Why do we treat people with dyslexia as less intelligent than other people in the Netherlands? Dominique Troisfontaine experienced it himself when a teacher called him dumb in elementary school. Looking back at it, he might need to thank the teacher. Because it made him all the more determined to prove himself. At this moment the 24 year old Dominique is a student at HAS. During his internships in Canada and Finland Dominique experienced a different culture, where people had a completely different approach to dyslexia. “Here everybody wants to put you in box and try to solve problems or move forward within that box. In Finland and Canada the goal is to move forward with the whole class together. It was a group effort and not that of one individual”. New cultures taught Dominique to look at how he interacts with people. He has found some great insights about dyslexia and how to deal with it, which he wants to share with you in his talk.

Thank you Mr. Stupid.

Dominique is a student with a label; “Or what other people might say, I’m a student with dyslexia. I had to redo the second grade because I simply couldn’t read. Teachers said I was lazy, they were not wrong. I was simply not interested. In the fourth grade a teacher told me why I was struggling with the dutch language. “Well Dominque, he said, it’s explained in the first three letters of your name. You’re simply stupid.” Dominique explained be believed this for a long time, because you believe that what your teacher tells you is the truth.
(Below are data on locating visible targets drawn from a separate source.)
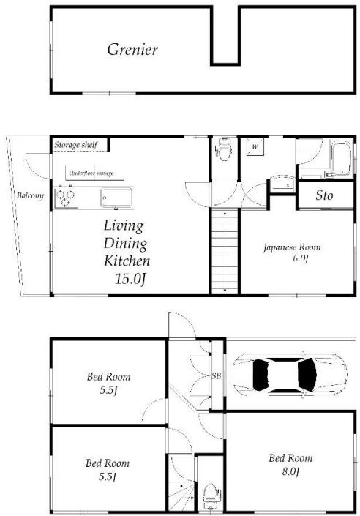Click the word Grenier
[132, 49]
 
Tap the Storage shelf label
[75, 145]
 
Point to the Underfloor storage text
[91, 173]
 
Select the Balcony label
[30, 195]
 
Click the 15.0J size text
[130, 279]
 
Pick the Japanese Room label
[292, 247]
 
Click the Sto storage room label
[324, 195]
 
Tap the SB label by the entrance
[216, 375]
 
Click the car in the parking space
[290, 375]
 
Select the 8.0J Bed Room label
[290, 464]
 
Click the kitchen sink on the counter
[116, 198]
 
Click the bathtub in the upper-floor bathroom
[341, 158]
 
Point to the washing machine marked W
[255, 147]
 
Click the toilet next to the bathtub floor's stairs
[224, 150]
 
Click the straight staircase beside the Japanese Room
[225, 252]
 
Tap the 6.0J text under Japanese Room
[301, 258]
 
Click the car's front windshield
[308, 375]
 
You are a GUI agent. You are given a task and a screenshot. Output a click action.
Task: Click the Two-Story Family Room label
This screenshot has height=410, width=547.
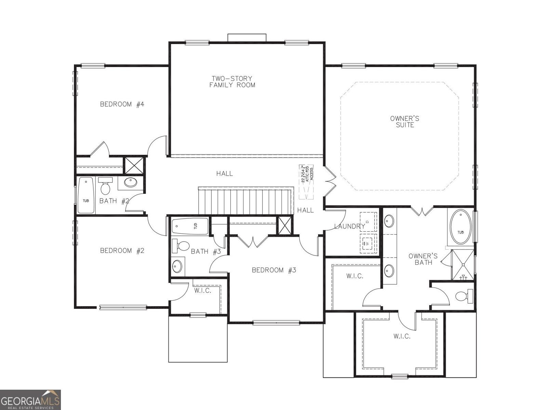[x=232, y=82]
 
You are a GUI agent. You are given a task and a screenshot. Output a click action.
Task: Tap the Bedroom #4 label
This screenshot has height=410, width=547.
[x=122, y=104]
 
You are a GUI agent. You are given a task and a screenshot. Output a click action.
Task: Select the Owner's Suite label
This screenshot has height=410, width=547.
[x=405, y=122]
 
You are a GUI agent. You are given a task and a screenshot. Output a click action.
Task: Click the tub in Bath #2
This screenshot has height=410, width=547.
[x=86, y=195]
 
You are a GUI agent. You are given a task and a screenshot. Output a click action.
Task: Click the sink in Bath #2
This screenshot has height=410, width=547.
[x=131, y=182]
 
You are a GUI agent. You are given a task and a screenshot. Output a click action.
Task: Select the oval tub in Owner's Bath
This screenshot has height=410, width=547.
[x=461, y=227]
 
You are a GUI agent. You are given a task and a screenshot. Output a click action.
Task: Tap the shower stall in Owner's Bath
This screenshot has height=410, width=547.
[x=463, y=265]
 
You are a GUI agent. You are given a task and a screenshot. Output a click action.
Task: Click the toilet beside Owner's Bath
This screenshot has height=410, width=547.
[x=463, y=296]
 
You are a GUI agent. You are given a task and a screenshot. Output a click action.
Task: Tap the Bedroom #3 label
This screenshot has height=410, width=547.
[x=274, y=270]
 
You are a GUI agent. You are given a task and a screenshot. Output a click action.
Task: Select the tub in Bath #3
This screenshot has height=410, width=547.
[x=190, y=226]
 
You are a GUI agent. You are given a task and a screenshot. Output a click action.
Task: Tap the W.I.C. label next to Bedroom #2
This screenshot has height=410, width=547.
[x=203, y=290]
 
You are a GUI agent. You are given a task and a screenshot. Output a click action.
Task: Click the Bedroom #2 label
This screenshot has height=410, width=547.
[x=122, y=250]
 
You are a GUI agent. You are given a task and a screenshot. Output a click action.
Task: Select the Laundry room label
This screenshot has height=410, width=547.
[x=349, y=226]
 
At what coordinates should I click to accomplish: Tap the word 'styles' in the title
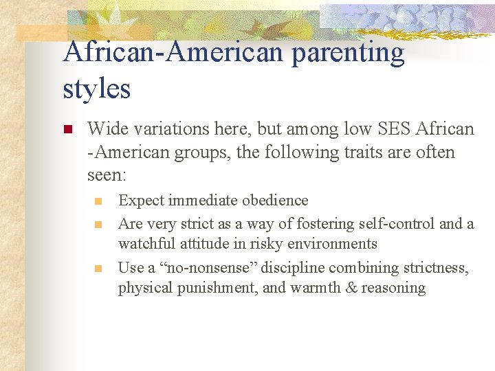tap(96, 89)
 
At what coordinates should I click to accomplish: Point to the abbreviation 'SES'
tap(378, 128)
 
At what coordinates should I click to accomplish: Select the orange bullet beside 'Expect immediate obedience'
tap(98, 201)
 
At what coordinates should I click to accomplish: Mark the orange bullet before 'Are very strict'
tap(98, 224)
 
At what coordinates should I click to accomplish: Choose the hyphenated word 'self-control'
tap(383, 223)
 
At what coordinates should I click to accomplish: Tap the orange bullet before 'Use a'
tap(98, 268)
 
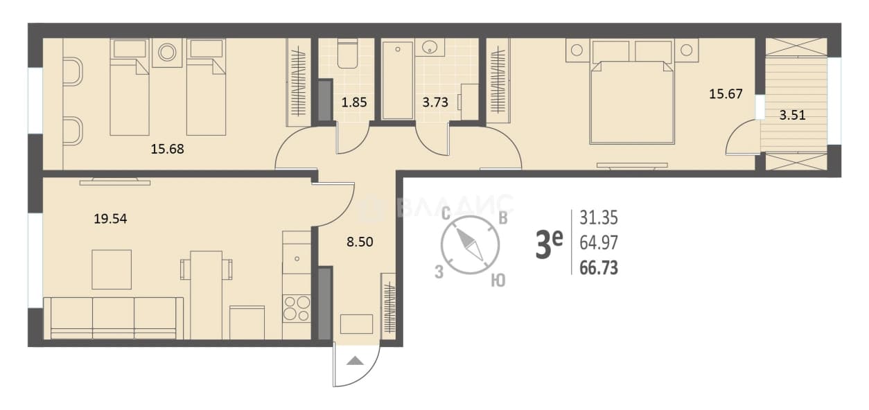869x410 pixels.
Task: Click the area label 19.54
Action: (111, 219)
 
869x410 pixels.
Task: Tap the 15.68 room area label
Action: (167, 149)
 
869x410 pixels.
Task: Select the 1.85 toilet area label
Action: (354, 102)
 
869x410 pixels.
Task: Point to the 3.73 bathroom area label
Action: (435, 102)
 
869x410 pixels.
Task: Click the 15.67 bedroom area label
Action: (726, 94)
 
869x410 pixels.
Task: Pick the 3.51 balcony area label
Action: (792, 115)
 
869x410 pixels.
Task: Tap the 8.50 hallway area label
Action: (360, 242)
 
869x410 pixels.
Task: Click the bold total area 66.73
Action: (599, 268)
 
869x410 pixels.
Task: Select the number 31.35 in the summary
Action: (599, 217)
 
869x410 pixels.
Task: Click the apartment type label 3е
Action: (549, 244)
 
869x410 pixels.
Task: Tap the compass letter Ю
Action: (498, 280)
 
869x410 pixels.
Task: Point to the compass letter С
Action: (446, 213)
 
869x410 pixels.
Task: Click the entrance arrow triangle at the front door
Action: (355, 361)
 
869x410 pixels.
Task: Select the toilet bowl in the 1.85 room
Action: (347, 54)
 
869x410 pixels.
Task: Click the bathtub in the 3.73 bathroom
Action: (397, 80)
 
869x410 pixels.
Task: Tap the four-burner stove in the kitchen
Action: (297, 308)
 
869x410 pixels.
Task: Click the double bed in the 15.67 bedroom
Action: (632, 102)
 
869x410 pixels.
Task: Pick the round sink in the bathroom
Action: (430, 47)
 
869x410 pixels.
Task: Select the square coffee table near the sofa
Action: (112, 269)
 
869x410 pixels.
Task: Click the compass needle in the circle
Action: (469, 244)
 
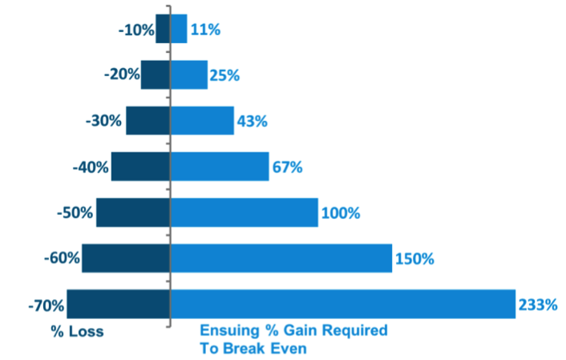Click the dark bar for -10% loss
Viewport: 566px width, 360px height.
point(163,29)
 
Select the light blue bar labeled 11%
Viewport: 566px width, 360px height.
point(179,29)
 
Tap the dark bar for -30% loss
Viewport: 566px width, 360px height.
point(148,121)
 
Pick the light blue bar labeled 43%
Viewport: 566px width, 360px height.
point(202,121)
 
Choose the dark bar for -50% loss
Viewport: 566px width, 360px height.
point(133,212)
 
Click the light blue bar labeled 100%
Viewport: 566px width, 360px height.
point(244,212)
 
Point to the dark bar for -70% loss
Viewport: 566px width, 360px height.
point(119,305)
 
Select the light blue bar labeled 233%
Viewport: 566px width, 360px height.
point(342,305)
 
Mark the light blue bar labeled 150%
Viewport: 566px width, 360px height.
point(281,258)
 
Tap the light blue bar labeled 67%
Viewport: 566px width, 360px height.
point(220,167)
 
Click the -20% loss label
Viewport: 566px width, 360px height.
point(122,75)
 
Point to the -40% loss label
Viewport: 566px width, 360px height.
point(91,168)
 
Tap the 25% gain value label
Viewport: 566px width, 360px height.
point(224,75)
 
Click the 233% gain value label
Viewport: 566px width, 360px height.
point(536,305)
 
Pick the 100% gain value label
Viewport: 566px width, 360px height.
point(341,213)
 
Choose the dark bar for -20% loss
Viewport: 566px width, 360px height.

I feel determined. Despite of my label I achieved a lot. It took me three years to got a specific internship, but i got it. I finished high school with above average grades.

I’m happy that I met mister Stupid. I love him for the fact he called me stupid. I should thank him. I wouldn’t stage here, I wouldn’t have made my bachelor. It’s time to take the label of begin

You create your own road to success and if you focus on your path, no one is gonna pass you by.